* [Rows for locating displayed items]

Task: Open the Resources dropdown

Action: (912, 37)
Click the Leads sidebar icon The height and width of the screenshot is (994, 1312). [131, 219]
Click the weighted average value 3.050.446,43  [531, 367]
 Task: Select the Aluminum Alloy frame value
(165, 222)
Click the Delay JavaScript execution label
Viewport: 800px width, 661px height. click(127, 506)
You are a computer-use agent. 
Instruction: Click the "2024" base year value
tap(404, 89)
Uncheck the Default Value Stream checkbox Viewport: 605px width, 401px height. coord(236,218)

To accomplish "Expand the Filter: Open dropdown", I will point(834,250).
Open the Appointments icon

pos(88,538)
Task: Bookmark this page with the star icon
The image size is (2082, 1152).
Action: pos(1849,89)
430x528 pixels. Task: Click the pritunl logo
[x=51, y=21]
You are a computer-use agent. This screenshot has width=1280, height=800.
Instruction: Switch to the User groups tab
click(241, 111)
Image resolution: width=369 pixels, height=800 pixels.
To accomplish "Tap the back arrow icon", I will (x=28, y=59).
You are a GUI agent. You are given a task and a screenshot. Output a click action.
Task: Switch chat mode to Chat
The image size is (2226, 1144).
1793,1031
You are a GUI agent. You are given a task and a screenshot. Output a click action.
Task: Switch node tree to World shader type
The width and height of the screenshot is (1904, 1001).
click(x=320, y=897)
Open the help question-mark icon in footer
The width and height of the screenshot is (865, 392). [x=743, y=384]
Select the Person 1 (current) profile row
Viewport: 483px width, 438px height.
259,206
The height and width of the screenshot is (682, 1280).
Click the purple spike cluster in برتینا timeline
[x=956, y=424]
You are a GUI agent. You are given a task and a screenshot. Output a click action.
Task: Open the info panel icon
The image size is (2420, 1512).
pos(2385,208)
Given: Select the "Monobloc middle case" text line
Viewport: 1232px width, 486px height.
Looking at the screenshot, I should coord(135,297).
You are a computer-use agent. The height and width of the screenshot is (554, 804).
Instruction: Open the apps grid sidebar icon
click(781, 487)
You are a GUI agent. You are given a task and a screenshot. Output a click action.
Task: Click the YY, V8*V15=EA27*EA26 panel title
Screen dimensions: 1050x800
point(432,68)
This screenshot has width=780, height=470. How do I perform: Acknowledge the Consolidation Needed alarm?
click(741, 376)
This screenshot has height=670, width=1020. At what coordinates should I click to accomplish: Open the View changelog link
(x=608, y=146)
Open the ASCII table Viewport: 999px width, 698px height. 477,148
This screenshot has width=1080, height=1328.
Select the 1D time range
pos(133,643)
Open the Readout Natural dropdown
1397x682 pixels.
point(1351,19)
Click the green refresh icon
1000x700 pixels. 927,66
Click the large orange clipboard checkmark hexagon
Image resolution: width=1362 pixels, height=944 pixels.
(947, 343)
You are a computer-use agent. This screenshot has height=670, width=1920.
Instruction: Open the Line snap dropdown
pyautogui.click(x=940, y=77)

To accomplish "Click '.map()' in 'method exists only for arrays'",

* [Work required] Copy every row above word for word, from the first line to the last.

* [Answer to the exercise]
Task: Open the Resources dropdown

Action: (912, 37)
Click the Leads sidebar icon The height and width of the screenshot is (994, 1312). [131, 219]
Click the weighted average value 3.050.446,43  [531, 367]
 Task: Select the Aluminum Alloy frame value
(165, 222)
Click the Delay JavaScript execution label
Viewport: 800px width, 661px height. click(127, 506)
You are a computer-use agent. 
Instruction: Click the "2024" base year value
tap(404, 89)
Uncheck the Default Value Stream checkbox Viewport: 605px width, 401px height. coord(236,218)

To accomplish "Expand the Filter: Open dropdown", I will point(834,250).
Open the Appointments icon

pos(88,538)
Task: Bookmark this page with the star icon
The image size is (2082, 1152).
Action: pos(1849,89)
430x528 pixels. Task: Click the pritunl logo
[x=51, y=21]
You are a computer-use agent. This screenshot has width=1280, height=800.
Instruction: Switch to the User groups tab
click(241, 111)
Image resolution: width=369 pixels, height=800 pixels.
To accomplish "Tap the back arrow icon", I will (x=28, y=59).
You are a GUI agent. You are given a task and a screenshot. Output a click action.
Task: Switch chat mode to Chat
The image size is (2226, 1144).
1793,1031
You are a GUI agent. You are given a task and a screenshot. Output a click action.
Task: Switch node tree to World shader type
The width and height of the screenshot is (1904, 1001).
click(x=320, y=897)
Open the help question-mark icon in footer
The width and height of the screenshot is (865, 392). [x=743, y=384]
Select the Person 1 (current) profile row
Viewport: 483px width, 438px height.
259,206
The height and width of the screenshot is (682, 1280).
Click the purple spike cluster in برتینا timeline
[x=956, y=424]
You are a GUI agent. You are given a task and a screenshot. Output a click action.
Task: Open the info panel icon
The image size is (2420, 1512).
pos(2385,208)
Given: Select the "Monobloc middle case" text line
Viewport: 1232px width, 486px height.
Looking at the screenshot, I should coord(135,297).
You are a computer-use agent. The height and width of the screenshot is (554, 804).
Instruction: Open the apps grid sidebar icon
click(781, 487)
You are a GUI agent. You are given a task and a screenshot. Output a click action.
Task: Click the YY, V8*V15=EA27*EA26 panel title
Screen dimensions: 1050x800
point(432,68)
This screenshot has width=780, height=470. How do I perform: Acknowledge the Consolidation Needed alarm?
click(741, 376)
This screenshot has height=670, width=1020. At what coordinates should I click to accomplish: Open the View changelog link
(x=608, y=146)
Open the ASCII table Viewport: 999px width, 698px height. 477,148
This screenshot has width=1080, height=1328.
Select the 1D time range
pos(133,643)
Open the Readout Natural dropdown
1397x682 pixels.
point(1351,19)
Click the green refresh icon
1000x700 pixels. 927,66
Click the large orange clipboard checkmark hexagon
Image resolution: width=1362 pixels, height=944 pixels.
(947, 343)
You are a computer-use agent. This screenshot has height=670, width=1920.
Instruction: Open the Line snap dropdown
pyautogui.click(x=940, y=77)

To accomplish "Click '.map()' in 'method exists only for arrays'",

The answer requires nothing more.